Presque dix ans après ces prédictions fatalistes, et parfois critiquées, économistes et sociologues du travail tentent toujours d’estimer les conséquences de la généralisation des intelligences artificielles dans nos vies. Certains de ces travaux cassent nos clichés. En 2020, Michael Webb, économiste de l’université de Standford, supposait que contrairement aux robots et aux logiciels, qui peuvent concurrencer des métiers moins qualifiés, l’intelligence artificielle menace davantage les emplois à hautes compétences, car elle ne se contente pas d’effectuer des tâches répétitives. Les travailleurs les plus âgés, qui ont accumulé le plus d’expérience et qui s’adaptent moins vite, seraient particulièrement vulnérables à ces bouleversements. Par ailleurs, en 2019, l’OCDE donnait une estimation moins dramatique que les économistes de l’université d’Oxford : «Seulement 14 % des emplois existants présentent un risque de complète automatisation, et non pas près de 50 % comme le suggèrent d’autres recherches.» Par ailleurs, 32 % des emplois pourraient «profondément changer», sans pour autant disparaître.
Intelligence artificielle
Il est donc difficile d’estimer l’impact réel de l’intelligence artificielle sur le futur marché de l’emploi, entre les pessimistes, qui craignent une explosion massive du chômage, et les optimistes, qui croient en la destruction créatrice (discours largement nourri par l’industrie du numérique) ou en l’avènement d’une société sans travail. Pourtant, certains spécialistes arguent qu’on se trompe de sujet. «Ce n’est pas l’intelligence artificielle qui menace l’emploi, c’est le capitalisme et la course effrénée aux hyperprofits», tranche Antonio Casilli, professeur de sociologie à l’Institut polytechnique de Paris. «Les investisseurs cherchent à réduire le coût de la masse salariale par différentes méthodes. Par exemple, en licenciant en masse puis en réembauchant des personnes en free-lance pour ne pas payer de cotisations sociales. On assiste aussi à la fragmentation de métiers qui, avant, étaient professionnalisants et liés à des compétences fortes. Désormais, il s’agit de microtâches séparées. Ce qu’on voit aujourd’hui c’est moins du chômage de masse qu’une situation de précarisation généralisée.»
Inégalités sociales aggravées
Dans son essai En attendant les robots (Seuil, 2019), le chercheur s’attaque justement à la «prophétie lancinante» de la fin du travail provoqué par les machines. Il y souligne que les intelligences artificielles sont des dispositifs qui demandent énormément de travail humain pour fonctionner, au-delà des développeurs informatiques qui les créent.
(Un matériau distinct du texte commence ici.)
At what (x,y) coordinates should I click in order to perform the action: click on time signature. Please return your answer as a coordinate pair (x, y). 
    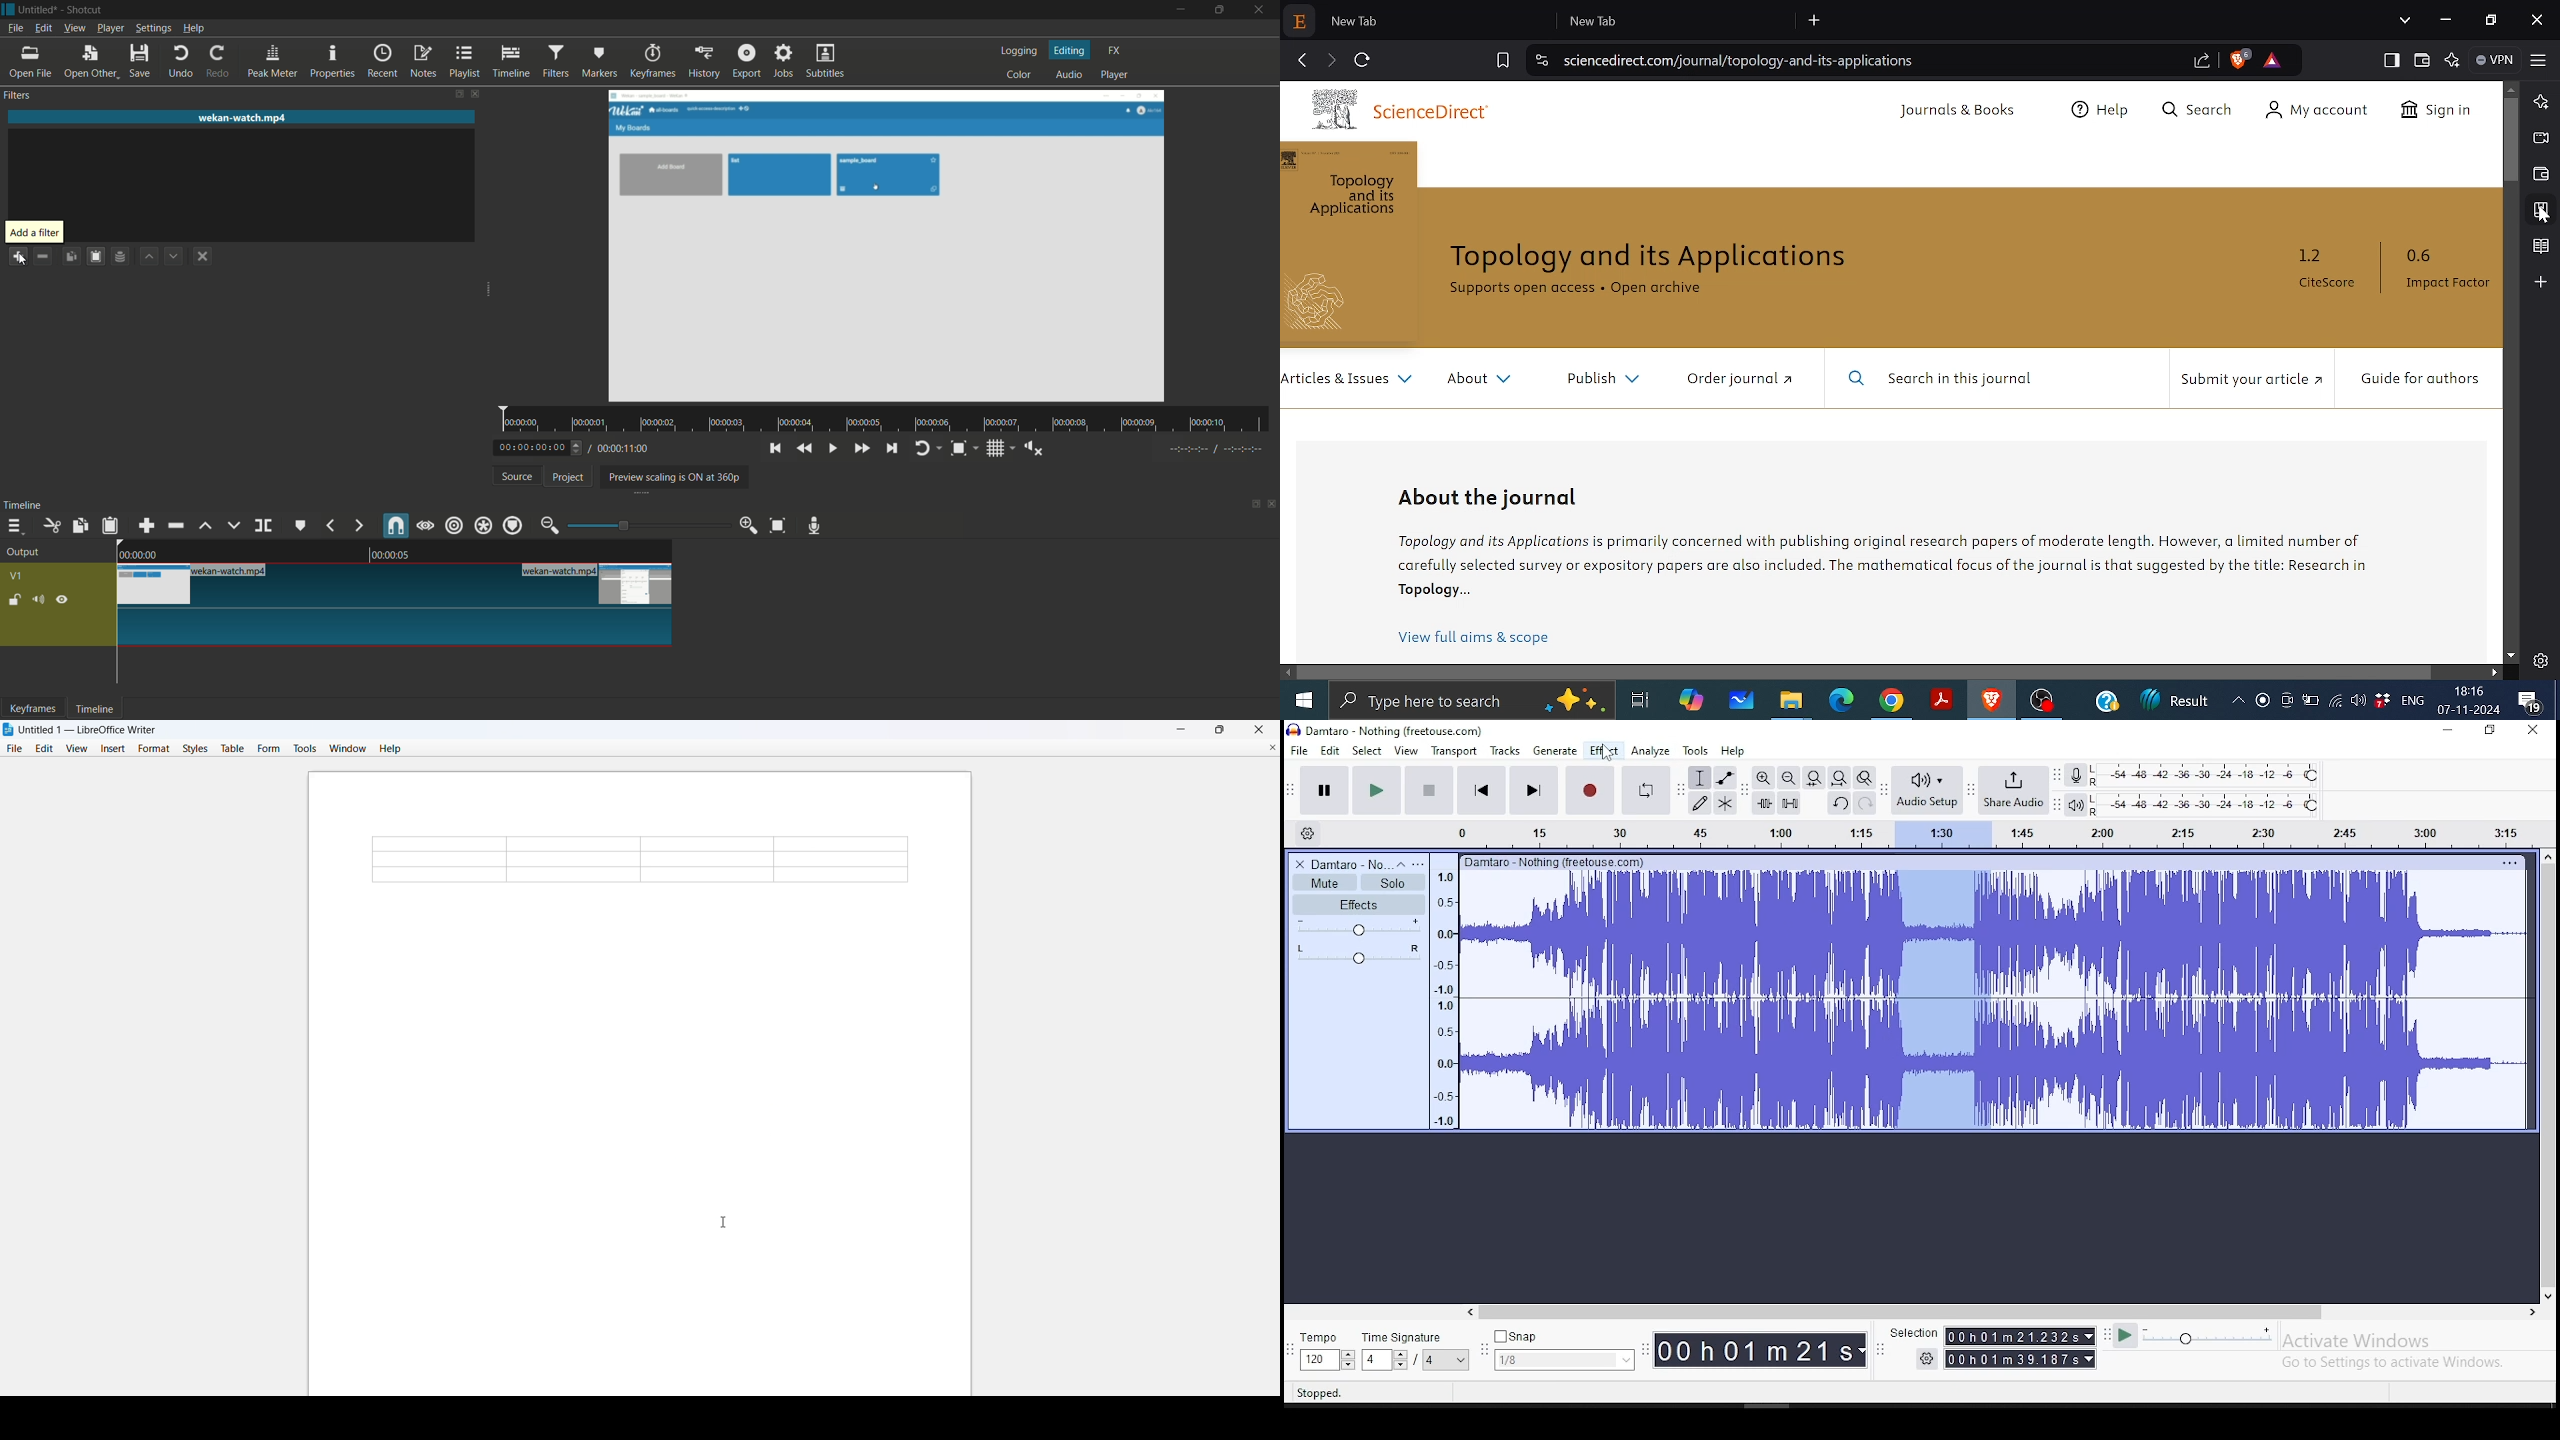
    Looking at the image, I should click on (1415, 1337).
C’est ce qu’on appelle le «digital labor». Des activités (rémunérées ou non) conçues pour enrichir des plateformes numériques, les nourrir de données, et donc leur donner de la valeur : livreur Deliveroo, travailleur du clic (qui fait des petites tâches répétitives comme de trier ou d’annoter une base de données) ou même… internaute qui s’amuse à discuter avec GPT-3, entraînant ainsi l’IA pour améliorer gratuitement ses performances. C’est un travail qui n’est pas considéré comme du travail, sans protection ni reconnaissance. Or, ce phénomène de digital labor s’accélère, particulièrement avec la crise sanitaire et encore plus dans les pays en développement. L’intelligence artificielle aggrave donc déjà les inégalités économiques et sociales, mais pas forcément comme on le croit. «Dans ce débat sur l’intelligence artificielle et l’emploi, il faut se poser cette question : quand on parle d’automatisation, de quoi parle-t-on vraiment ? s’interroge Antonio Casilli. Souvent, cela veut dire remplacer des personnes visibles par d’autres invisibles, qu’on sépare du reste du monde par un écran.»